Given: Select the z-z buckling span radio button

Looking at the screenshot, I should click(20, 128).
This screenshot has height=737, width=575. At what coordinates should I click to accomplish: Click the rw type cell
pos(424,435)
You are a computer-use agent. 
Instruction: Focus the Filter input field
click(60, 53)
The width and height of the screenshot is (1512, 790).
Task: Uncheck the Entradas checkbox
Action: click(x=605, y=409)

^^^^

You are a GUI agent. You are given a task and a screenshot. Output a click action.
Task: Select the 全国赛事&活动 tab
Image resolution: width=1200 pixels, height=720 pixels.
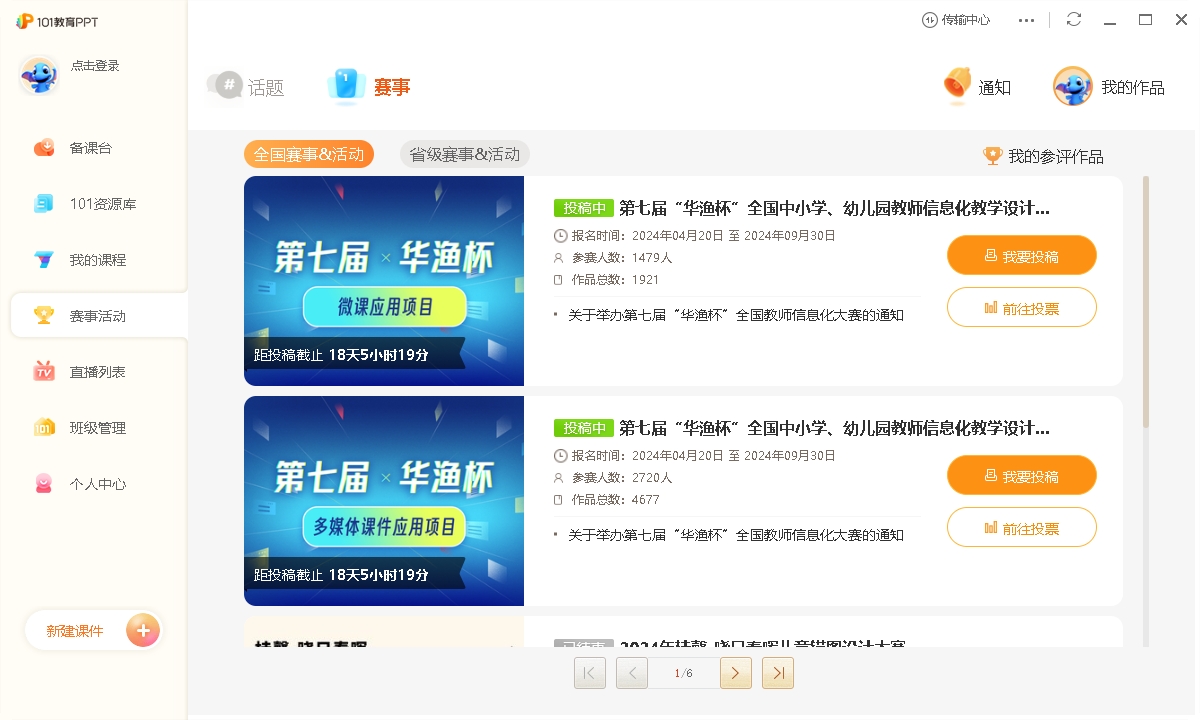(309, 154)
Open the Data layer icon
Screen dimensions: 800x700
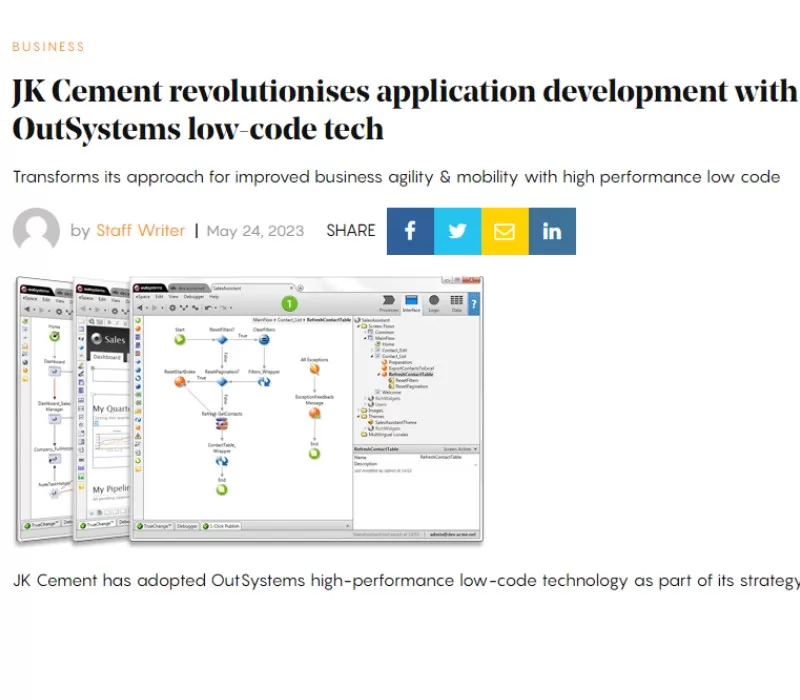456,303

^^^^

- **EXERCISE PROMPT**
Look over the listing above. Pick out and copy every line that includes "agent".

- **EXERCISE RESULT**
You are a computer-use agent. 
You are a GUI agent. You are given a task and a screenshot. Output a click action.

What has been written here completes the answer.